Direction musicale Riccardo Chailly
Mise en scène Gabriele Salvatores
Décors et costumes Gian Maurizio Fercioni
Lumières Marco Filibeck
Mouvements chorégraphiques Emanuela Tagliavia
Marionnettes : costumes et animations : Compagnia Marionettistica Carlo Colla e Figli

CAST

Ninetta Rosa Feola
Pippo Serena Malfi
Lucia Teresa Iervolino
Fabrizio Vingradito Paolo Bordogna
Giannetto Edgardo Rocha
Fernando Villabella Alex Esposito
Gottardo Michele Pertusi
Ernesto Giovanni Romeo
Giorgio/Il Pretore Claudio Levantino
Antonio Matteo Mezzaro
Isacco Matteo Macchioni
Una gazza Francesca Alberti
Teatro alla Scala, 22 avril 2017

Riccardo Chailly propose à la Scala après 176 ans d’inexplicable absence La pie voleuse de Rossini, représentée pour la dernière fois en 1841. Une belle initiative, avec une distribution respectable faite de trois générations de chanteurs rossiniens, parmi lesquels quelques valeureux jeunes. Cependant, même si la production est honnête dans son ensemble, ce ne fut pas la fête rossinienne attendue. Pourquoi ?

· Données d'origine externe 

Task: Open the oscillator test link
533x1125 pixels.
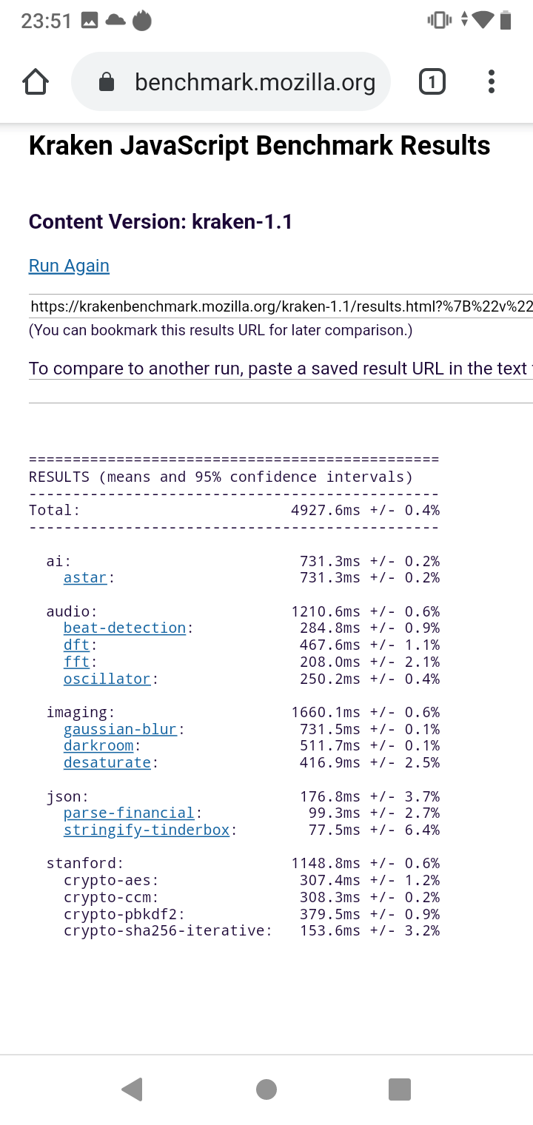Action: point(107,679)
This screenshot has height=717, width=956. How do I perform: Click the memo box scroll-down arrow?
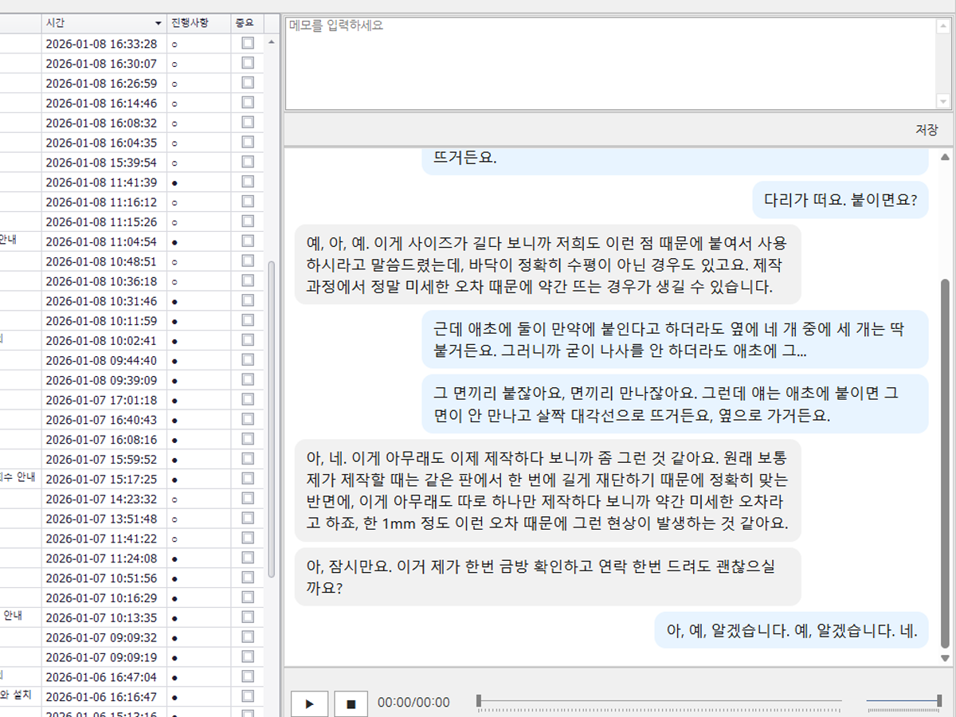tap(944, 101)
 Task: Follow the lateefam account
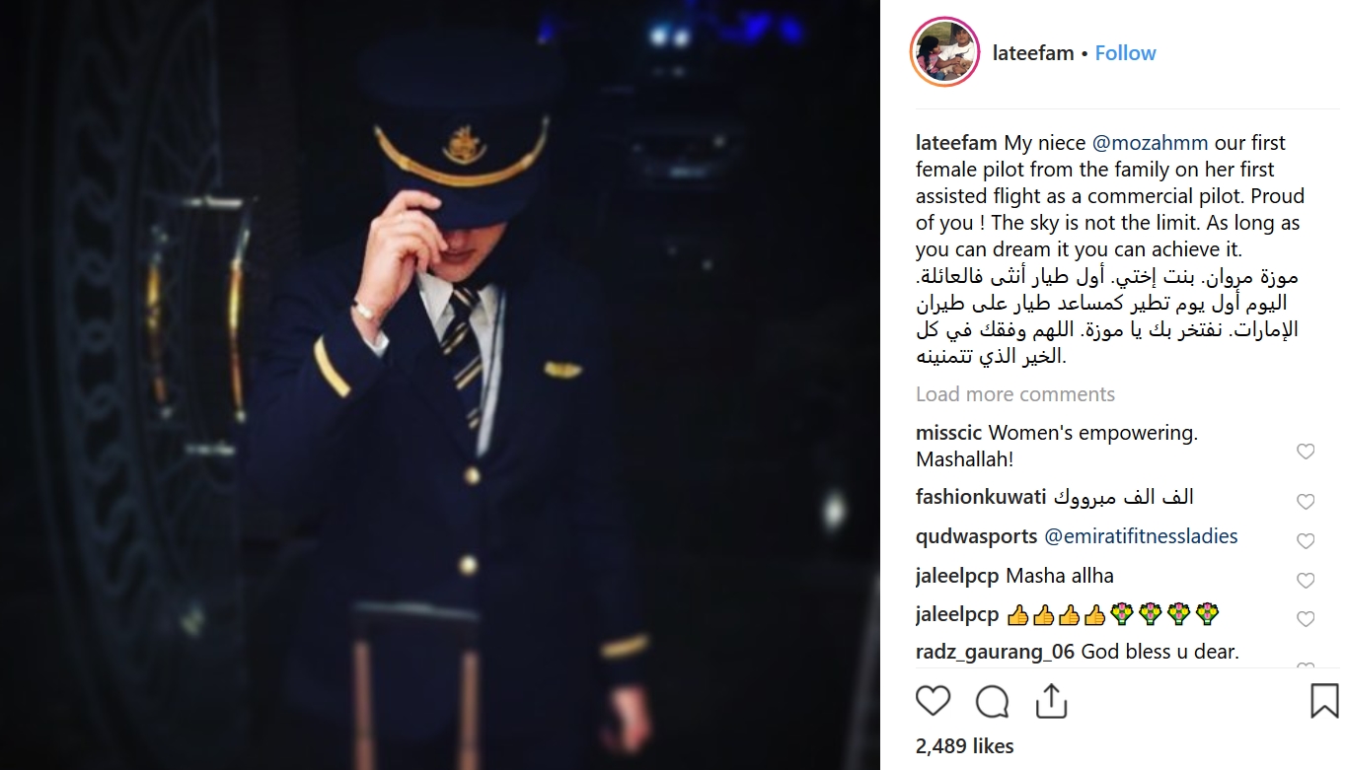click(x=1125, y=53)
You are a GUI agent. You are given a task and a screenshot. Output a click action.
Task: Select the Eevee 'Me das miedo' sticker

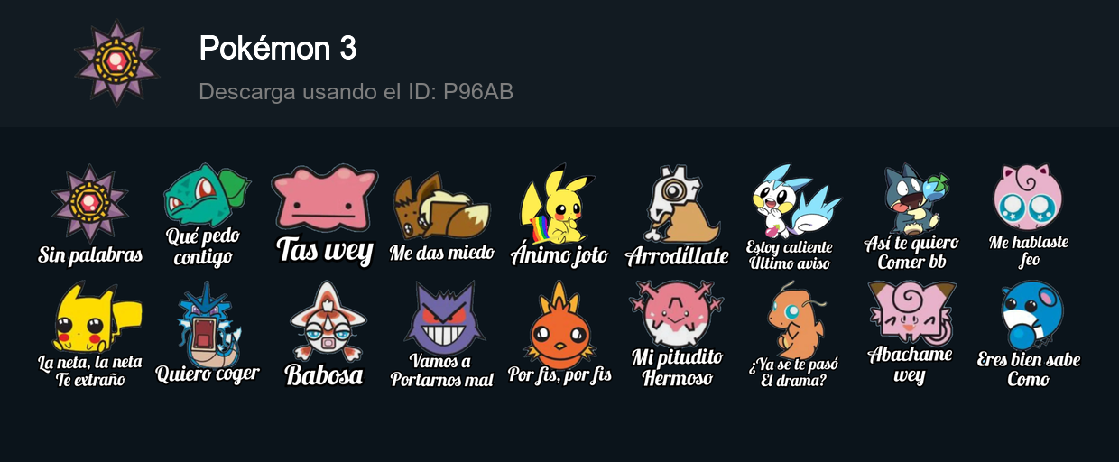[x=442, y=216]

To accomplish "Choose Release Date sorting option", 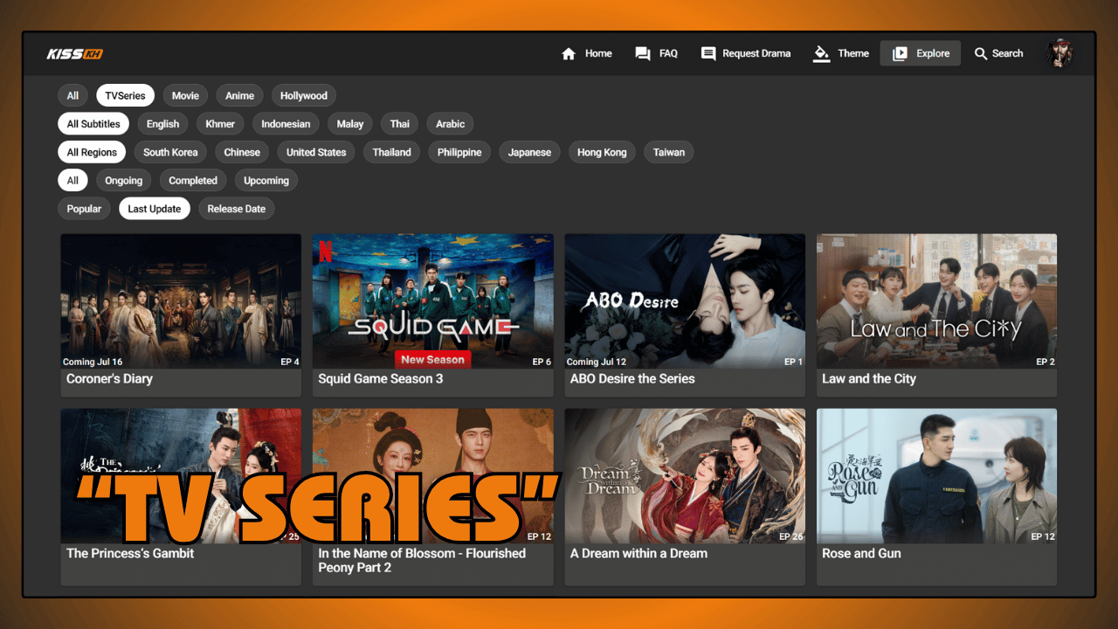I will pyautogui.click(x=236, y=208).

La Pie voleuse n’est pas très connue du public, si l’on excepte la fameuse ouverture, souvent jouée dans les concerts et toujours présente dans les très nombreux CDs d’ouvertures de Rossini. C’est un opéra dit semiserio, et sa trame et sa construction rappellent les opéras comiques d’ambiance paysanne à la française : l’histoire est celle d’une jeune servante, Ninetta, injustement accusée de vol et condamnée à mort, sauvée in extremis par la découverte de la vraie voleuse,  une pie malicieuse, attirée comme on sait par tout ce qui brille. Rossini s’est inspiré d’un drame français de 1815, La pie voleuse de Louis Charles Caignez sur une musique d’Alexandre Piccini, inspiré d’un fait qu’on dit véridique ((l’histoire est passée à la postérité dans Les bijoux de la Castafiore, l’un des derniers Tintin)).
Ce n’est pas une œuvre légère, mais un authentique drame paysan, prenant racine dans la France profonde de la Restauration (l’action se passe en Ile de France, non loin de Paris). Ce n’est pas un hasard si l’œuvre s’ouvre par les roulements de tambour qui accompagnaient la guillotine et qui sonnent au moment du cortège qui accompagne l’infortunée à l’échafaud, et se ferme ou peu s’en faut par les cloches interdites sous la révolution, qui sonnent la découverte de la pie : le tambour révolutionnaire tue, la cloche chrétienne sauve.
Les sources historiques du drame en font une authentique histoire d’essence populaire (comme l’était l’opéra-comique français), mais aussi un opéra à sauvetage dans la tradition de la fin du XVIIIe. Rossini embrasse un style déjà ouvert par Méhul ou Cherubini (dont il s’était déjà inspiré dans Torvaldo e Dorliska en 1815), mais il ouvre aussi sur Auber ou le bel canto romantique : on trouve des échos d’une histoire parallèle dans La Sonnambula de Bellini, opera semiseria de style paysan où une jeune fille est accusée faussement d’infidélité. « La pie » dans cette histoire étant remplacée par la découverte du somnambulisme d’Amina. Ce n’est pas non plus un hasard si Bellini et Felice Romani le librettiste puisent leur inspiration dans un vaudeville de Scribe de 1819.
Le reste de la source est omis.